Le néo metal made in France existe-t-il toujours ?

Pleymo revient pour fêter ses 20 ans lors de deux concerts les 23 et 31 mars 2018, au Trianon et à l'Olympia. L’occasion de revenir sur un mouvement quelque peu fourre-tout : le néo metal. Le genre est-il (enfin) mort en France ?

Pour beaucoup, le néo metal ou nu metal  est un genre qui ne devrait pas être associé au Metal. Cette sous-catégorie, créée par les médias pour y ranger des sons nouveaux mêlant guitares plus rock, effets sonores à tendance électro et quelques passages en voix rauque, est loin de plaire aux vrais métalleux. Technicité, attitude et agressivité, trois critères primordiaux que les groupes de néo metal mettent parfois allègrement de côté et dont le rendu est édulcoré.

Rock à bermuda. Mais au-delà de la définition du genre, il y a des groupes pour qui cette étiquette de néo metal a été l’occasion de faire découvrir leur musique jusque-là inclassable. Si aux États-Unis Deftones, Korn, Limp Bizkit et Papa Roach (pour ne citer qu’eux) sont clairement  les ambassadeurs de ce genre beaucoup plus commercial, fut un temps où la France n’était pas sans reste. La fin des années 1990 a vu à l’époque apparaître un paquet de formations aux influences parfois trop diverses. Entre R’ap, R’n’B, Rock, Metal, Grunge voire Jazz, les styles se mélangent et ne font parfois pas bon ménage, comme ce fut le cas avec l’album « Désobéir » d’Enhancer.

Acmé d’Aqme. En France, ETHS, Aqme, Enhancer, Pleymo, MyPollux, sont les premiers groupes qui viennent à l’esprit. Principales références du néo metal français (ce que certains contrediront sûrement), la plupart ont tout de même réussi à conserver (parfois difficilement) leur place sur scène jusque dans les années 2010 et au-delà. Si MyPollux a laissé définitivement tomber le micro, Eths officialise sa séparation  en 2016, tandis qu’Aqme se lance dans une tournée tout au long de 2017 à l’occasion de la réédition de leur premier album « Sombres Efforts ». Ne parlons même pas d’Enhancer qui, depuis 2013, fait poireauter ses fans en leur faisant miroiter un possible retour du groupe. Quant à Pleymo, eh bien, même si le groupe ne faisait qu’une pause de dix petites années, les voilà qui reviennent en mars 2018 pour un concert unique au Trianon. Pour une seule et unique date, retenez bien.

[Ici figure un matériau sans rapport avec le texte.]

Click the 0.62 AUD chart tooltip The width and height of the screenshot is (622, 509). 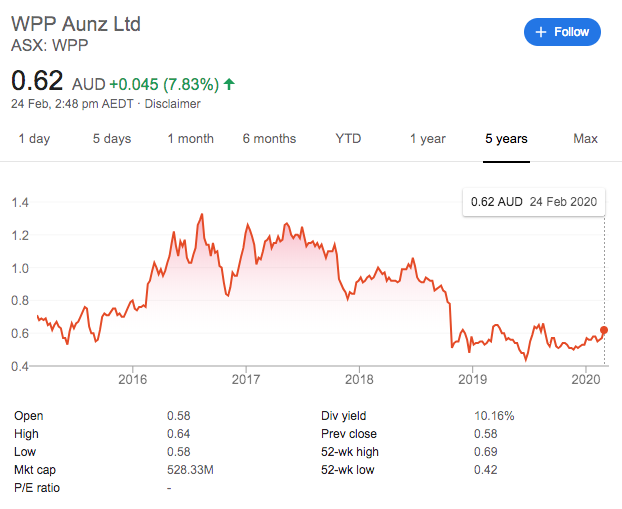tap(534, 201)
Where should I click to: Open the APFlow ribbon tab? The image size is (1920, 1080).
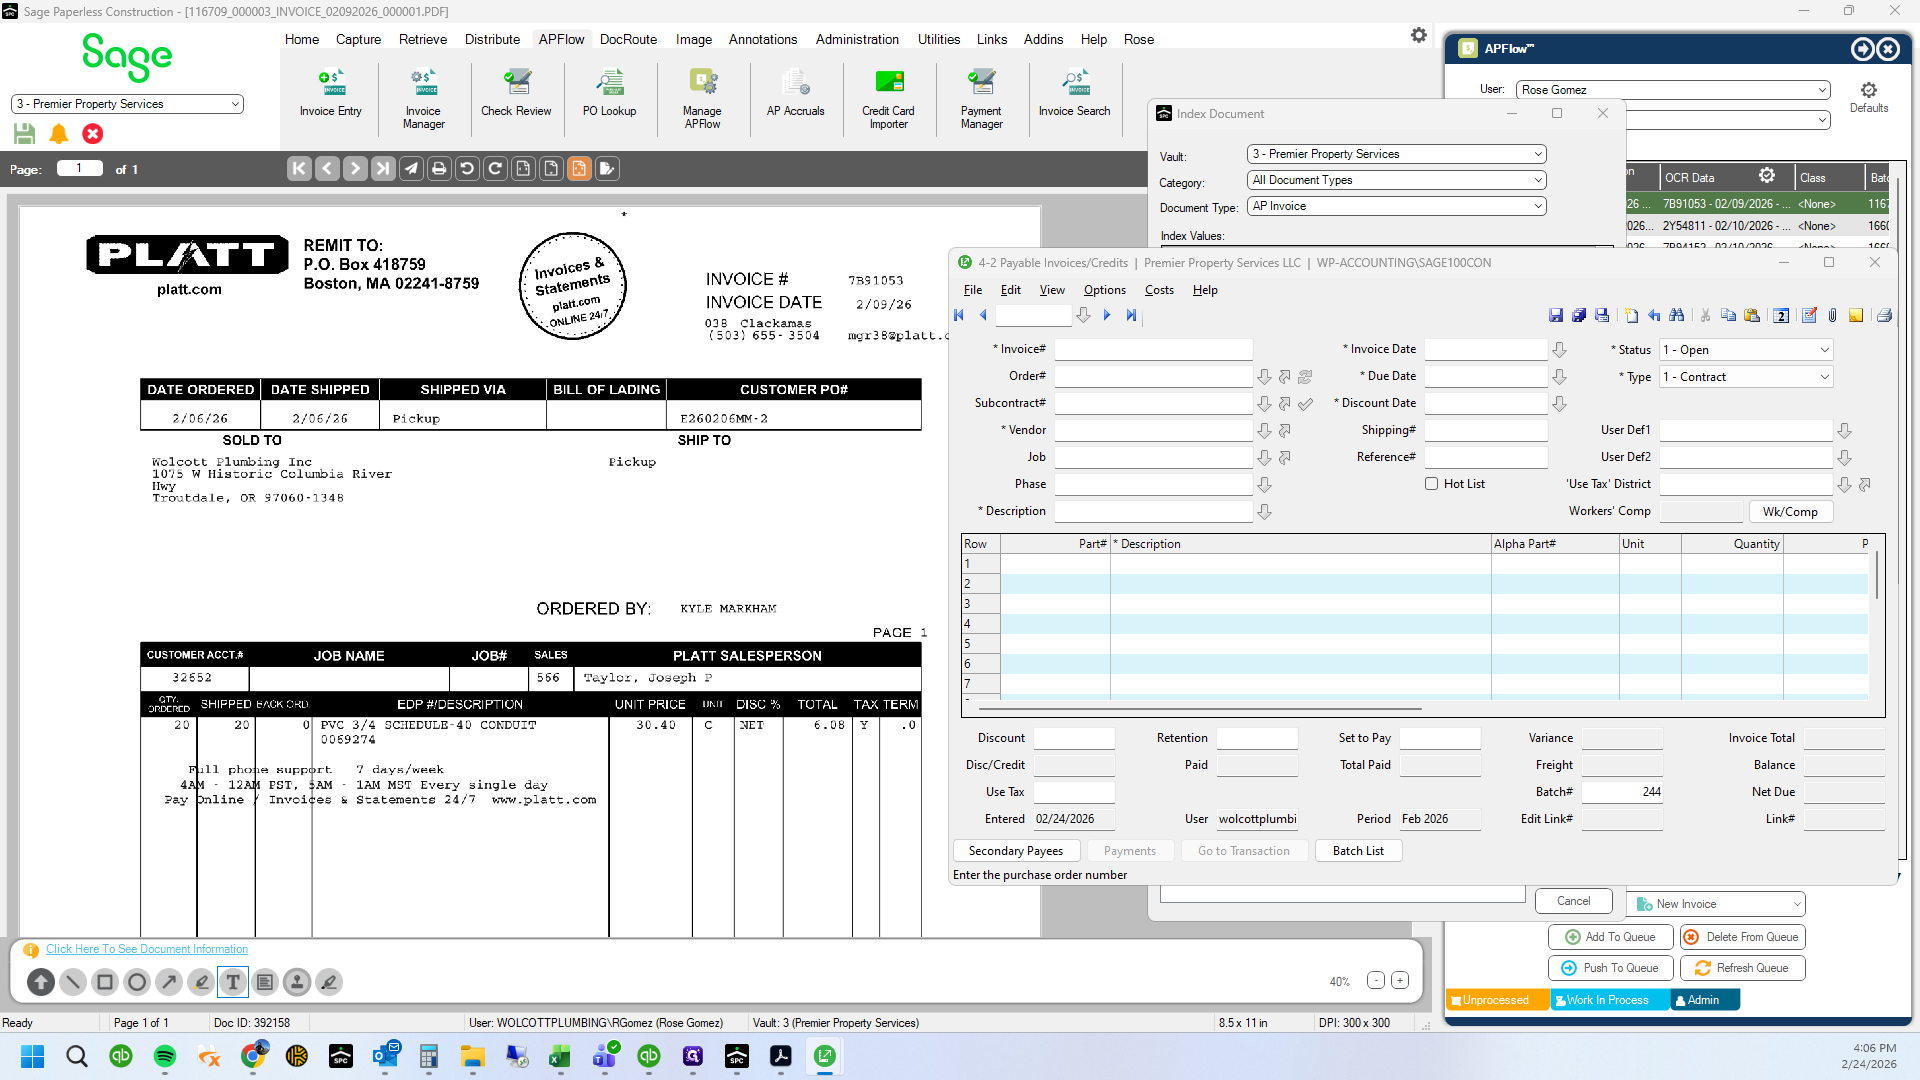point(561,39)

Tourner en rond. Mais concrètement, pour répondre à la question : le néo metal made in France est mort. Ou du moins, serait-il préférable pour le genre qu’il continue à faire semblant de l’être. Si Aqme écume toujours les scènes, ce n’est que grâce à la réédition de leur premier succès de l’époque, car depuis leur dernier album « Dévisager Dieu » en 2014, rien de neuf à proprement parler. Certes, on ne va pas se désavouer non plus, le nu metal a existé pendant un certain temps à travers l’hexagone mais malheureusement (ou heureusement) pour lui l’électro punk a pris le dessus. On pense tout de suite à Shaka Ponk, qui comme ses prédécesseurs, s’essouffle hélas lui aussi, doucement mais sûrement. Encore un genre musical made in France voué à disparaître.